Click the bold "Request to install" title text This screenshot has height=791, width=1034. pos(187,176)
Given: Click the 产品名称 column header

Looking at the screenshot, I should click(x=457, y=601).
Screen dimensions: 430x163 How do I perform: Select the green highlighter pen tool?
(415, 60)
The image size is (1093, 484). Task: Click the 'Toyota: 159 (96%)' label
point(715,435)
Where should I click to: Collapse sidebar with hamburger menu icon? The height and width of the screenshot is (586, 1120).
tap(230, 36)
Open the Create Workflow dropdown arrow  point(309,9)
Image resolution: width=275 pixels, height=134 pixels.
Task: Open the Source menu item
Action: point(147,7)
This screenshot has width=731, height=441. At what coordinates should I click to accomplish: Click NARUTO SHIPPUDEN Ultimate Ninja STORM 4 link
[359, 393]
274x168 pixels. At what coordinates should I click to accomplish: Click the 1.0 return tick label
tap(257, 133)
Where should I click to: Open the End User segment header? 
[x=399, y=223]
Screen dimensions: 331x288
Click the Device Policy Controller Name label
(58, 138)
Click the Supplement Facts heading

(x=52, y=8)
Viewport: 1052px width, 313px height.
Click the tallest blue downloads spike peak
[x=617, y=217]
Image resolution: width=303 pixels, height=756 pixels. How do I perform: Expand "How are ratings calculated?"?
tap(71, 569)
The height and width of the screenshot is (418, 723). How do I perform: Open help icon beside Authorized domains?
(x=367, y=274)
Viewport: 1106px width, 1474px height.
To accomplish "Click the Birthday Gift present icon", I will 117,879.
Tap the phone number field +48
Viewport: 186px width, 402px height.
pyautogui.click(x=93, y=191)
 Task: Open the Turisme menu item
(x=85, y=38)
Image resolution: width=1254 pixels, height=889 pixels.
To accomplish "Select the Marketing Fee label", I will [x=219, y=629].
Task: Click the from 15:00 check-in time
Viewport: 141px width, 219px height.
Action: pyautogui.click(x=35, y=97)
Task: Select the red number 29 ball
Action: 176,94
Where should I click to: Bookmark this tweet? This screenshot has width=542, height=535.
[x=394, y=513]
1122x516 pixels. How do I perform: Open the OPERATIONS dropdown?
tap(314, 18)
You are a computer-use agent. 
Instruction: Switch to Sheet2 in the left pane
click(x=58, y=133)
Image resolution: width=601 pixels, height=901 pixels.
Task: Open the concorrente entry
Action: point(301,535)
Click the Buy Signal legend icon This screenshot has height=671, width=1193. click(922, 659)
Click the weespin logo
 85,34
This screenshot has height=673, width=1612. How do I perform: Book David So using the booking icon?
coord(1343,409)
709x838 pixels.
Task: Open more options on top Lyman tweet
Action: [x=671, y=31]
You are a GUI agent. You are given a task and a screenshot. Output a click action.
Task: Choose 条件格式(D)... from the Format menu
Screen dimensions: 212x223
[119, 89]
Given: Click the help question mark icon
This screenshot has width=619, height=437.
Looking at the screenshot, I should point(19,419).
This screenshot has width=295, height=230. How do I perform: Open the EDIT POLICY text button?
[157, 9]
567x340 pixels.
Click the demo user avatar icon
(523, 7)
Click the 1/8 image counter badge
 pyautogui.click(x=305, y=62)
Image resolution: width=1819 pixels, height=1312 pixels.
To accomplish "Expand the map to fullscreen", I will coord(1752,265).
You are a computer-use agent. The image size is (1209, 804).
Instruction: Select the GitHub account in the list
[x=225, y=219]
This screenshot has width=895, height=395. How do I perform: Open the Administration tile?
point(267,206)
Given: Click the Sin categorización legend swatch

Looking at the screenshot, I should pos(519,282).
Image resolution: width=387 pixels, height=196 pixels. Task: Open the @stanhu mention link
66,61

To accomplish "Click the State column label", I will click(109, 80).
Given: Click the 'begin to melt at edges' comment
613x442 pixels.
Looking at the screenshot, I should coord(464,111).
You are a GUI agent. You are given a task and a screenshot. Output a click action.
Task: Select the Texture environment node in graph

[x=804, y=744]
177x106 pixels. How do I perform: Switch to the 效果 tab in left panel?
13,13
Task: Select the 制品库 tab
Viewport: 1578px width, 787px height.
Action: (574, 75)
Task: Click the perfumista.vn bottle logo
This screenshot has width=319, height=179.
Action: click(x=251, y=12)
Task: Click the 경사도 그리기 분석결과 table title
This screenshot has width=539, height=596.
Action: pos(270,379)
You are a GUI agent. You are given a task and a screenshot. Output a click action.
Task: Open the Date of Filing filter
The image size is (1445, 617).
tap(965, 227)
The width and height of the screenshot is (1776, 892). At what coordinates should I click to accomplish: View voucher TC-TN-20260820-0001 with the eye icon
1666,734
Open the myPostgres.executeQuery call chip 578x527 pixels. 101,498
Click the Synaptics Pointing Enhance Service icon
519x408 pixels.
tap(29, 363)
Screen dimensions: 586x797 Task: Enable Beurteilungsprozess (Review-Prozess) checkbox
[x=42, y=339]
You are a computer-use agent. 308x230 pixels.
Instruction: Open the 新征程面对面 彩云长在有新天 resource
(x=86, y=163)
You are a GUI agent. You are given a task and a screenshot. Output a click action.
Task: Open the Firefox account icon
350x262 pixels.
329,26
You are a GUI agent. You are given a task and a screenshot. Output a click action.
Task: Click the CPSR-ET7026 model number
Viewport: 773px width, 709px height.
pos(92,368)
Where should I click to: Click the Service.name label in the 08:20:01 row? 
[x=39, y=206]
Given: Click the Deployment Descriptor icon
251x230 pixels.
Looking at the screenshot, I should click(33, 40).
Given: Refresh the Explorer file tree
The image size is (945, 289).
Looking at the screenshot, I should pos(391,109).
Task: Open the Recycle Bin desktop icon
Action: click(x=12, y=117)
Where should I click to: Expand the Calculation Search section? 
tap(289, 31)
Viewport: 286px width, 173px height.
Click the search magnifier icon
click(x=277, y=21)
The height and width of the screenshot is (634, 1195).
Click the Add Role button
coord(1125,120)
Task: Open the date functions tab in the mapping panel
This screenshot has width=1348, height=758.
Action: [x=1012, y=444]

● The problem
Render the lines above as a numbered list, omitting the blank lines.

● Result below
1. Click the bold "Request to install" title text This screenshot has height=791, width=1034. pos(187,176)
2. Given: Click the 产品名称 column header
3. Looking at the screenshot, I should click(x=457, y=601).
4. Screen dimensions: 430x163 How do I perform: Select the green highlighter pen tool?
5. (415, 60)
6. The image size is (1093, 484). Task: Click the 'Toyota: 159 (96%)' label
7. point(715,435)
8. Where should I click to: Collapse sidebar with hamburger menu icon? The height and width of the screenshot is (586, 1120).
9. tap(230, 36)
10. Open the Create Workflow dropdown arrow  point(309,9)
11. Image resolution: width=275 pixels, height=134 pixels.
12. Task: Open the Source menu item
13. Action: point(147,7)
14. This screenshot has width=731, height=441. At what coordinates should I click to accomplish: Click NARUTO SHIPPUDEN Ultimate Ninja STORM 4 link
15. [359, 393]
16. 274x168 pixels. At what coordinates should I click to accomplish: Click the 1.0 return tick label
17. tap(257, 133)
18. Where should I click to: Open the End User segment header? 
19. [x=399, y=223]
20. Screen dimensions: 331x288
21. Click the Device Policy Controller Name label
22. (58, 138)
23. Click the Supplement Facts heading
24. (x=52, y=8)
25. Viewport: 1052px width, 313px height.
26. Click the tallest blue downloads spike peak
27. [x=617, y=217]
28. Image resolution: width=303 pixels, height=756 pixels. How do I perform: Expand "How are ratings calculated?"?
29. tap(71, 569)
30. The height and width of the screenshot is (418, 723). How do I perform: Open help icon beside Authorized domains?
31. (x=367, y=274)
32. Viewport: 1106px width, 1474px height.
33. To accomplish "Click the Birthday Gift present icon", I will 117,879.
34. Tap the phone number field +48
35. Viewport: 186px width, 402px height.
36. pyautogui.click(x=93, y=191)
37.  Task: Open the Turisme menu item
38. (x=85, y=38)
39. Image resolution: width=1254 pixels, height=889 pixels.
40. To accomplish "Select the Marketing Fee label", I will [x=219, y=629].
41. Task: Click the from 15:00 check-in time
42. Viewport: 141px width, 219px height.
43. Action: pyautogui.click(x=35, y=97)
44. Task: Select the red number 29 ball
45. Action: 176,94
46. Where should I click to: Bookmark this tweet? This screenshot has width=542, height=535.
47. [x=394, y=513]
48. 1122x516 pixels. How do I perform: Open the OPERATIONS dropdown?
49. tap(314, 18)
50. You are a computer-use agent. 
51. Instruction: Switch to Sheet2 in the left pane
52. click(x=58, y=133)
53. Image resolution: width=601 pixels, height=901 pixels.
54. Task: Open the concorrente entry
55. Action: point(301,535)
56. Click the Buy Signal legend icon This screenshot has height=671, width=1193. click(922, 659)
57. Click the weespin logo
58.  85,34
59. This screenshot has height=673, width=1612. How do I perform: Book David So using the booking icon?
60. coord(1343,409)
61. 709x838 pixels.
62. Task: Open more options on top Lyman tweet
63. Action: [x=671, y=31]
64. You are a GUI agent. You are given a task and a screenshot. Output a click action.
65. Task: Choose 条件格式(D)... from the Format menu
66. Screen dimensions: 212x223
67. [119, 89]
68. Given: Click the help question mark icon
69. This screenshot has width=619, height=437.
70. Looking at the screenshot, I should point(19,419).
71. This screenshot has width=295, height=230. How do I perform: Open the EDIT POLICY text button?
72. [157, 9]
73. 567x340 pixels.
74. Click the demo user avatar icon
75. (523, 7)
76. Click the 1/8 image counter badge
77.  pyautogui.click(x=305, y=62)
78. Image resolution: width=1819 pixels, height=1312 pixels.
79. To accomplish "Expand the map to fullscreen", I will coord(1752,265).
80. You are a computer-use agent. The image size is (1209, 804).
81. Instruction: Select the GitHub account in the list
82. [x=225, y=219]
83. This screenshot has width=895, height=395. How do I perform: Open the Administration tile?
84. point(267,206)
85. Given: Click the Sin categorización legend swatch
86. Looking at the screenshot, I should pos(519,282).
87. Image resolution: width=387 pixels, height=196 pixels. Task: Open the @stanhu mention link
88. 66,61
89. To accomplish "Click the State column label", I will click(109, 80).
90. Given: Click the 'begin to melt at edges' comment
91. 613x442 pixels.
92. Looking at the screenshot, I should coord(464,111).
93. You are a GUI agent. You are given a task and a screenshot. Output a click action.
94. Task: Select the Texture environment node in graph
95. [x=804, y=744]
96. 177x106 pixels. How do I perform: Switch to the 效果 tab in left panel?
97. 13,13
98. Task: Select the 制品库 tab
99. Viewport: 1578px width, 787px height.
100. Action: (574, 75)
101. Task: Click the perfumista.vn bottle logo
102. This screenshot has width=319, height=179.
103. Action: click(x=251, y=12)
104. Task: Click the 경사도 그리기 분석결과 table title
105. This screenshot has width=539, height=596.
106. Action: pos(270,379)
107. You are a GUI agent. You are given a task and a screenshot. Output a click action.
108. Task: Open the Date of Filing filter
109. The image size is (1445, 617).
110. tap(965, 227)
111. The width and height of the screenshot is (1776, 892). At what coordinates should I click to accomplish: View voucher TC-TN-20260820-0001 with the eye icon
112. 1666,734
113. Open the myPostgres.executeQuery call chip 578x527 pixels. 101,498
114. Click the Synaptics Pointing Enhance Service icon
115. 519x408 pixels.
116. tap(29, 363)
117. Screen dimensions: 586x797 Task: Enable Beurteilungsprozess (Review-Prozess) checkbox
118. [x=42, y=339]
119. You are a computer-use agent. 308x230 pixels.
120. Instruction: Open the 新征程面对面 彩云长在有新天 resource
121. (x=86, y=163)
122. You are a GUI agent. You are given a task and a screenshot. Output a click action.
123. Task: Open the Firefox account icon
124. 350x262 pixels.
125. 329,26
126. You are a GUI agent. You are given a task and a screenshot. Output a click action.
127. Task: Click the CPSR-ET7026 model number
128. Viewport: 773px width, 709px height.
129. pos(92,368)
130. Where should I click to: Click the Service.name label in the 08:20:01 row? 
131. [x=39, y=206]
132. Given: Click the Deployment Descriptor icon
133. 251x230 pixels.
134. Looking at the screenshot, I should click(33, 40).
135. Given: Refresh the Explorer file tree
136. The image size is (945, 289).
137. Looking at the screenshot, I should pos(391,109).
138. Task: Open the Recycle Bin desktop icon
139. Action: click(x=12, y=117)
140. Where should I click to: Expand the Calculation Search section? 
141. tap(289, 31)
142. Viewport: 286px width, 173px height.
143. Click the search magnifier icon
144. click(x=277, y=21)
145. The height and width of the screenshot is (634, 1195).
146. Click the Add Role button
147. coord(1125,120)
148. Task: Open the date functions tab in the mapping panel
149. This screenshot has width=1348, height=758.
150. Action: [x=1012, y=444]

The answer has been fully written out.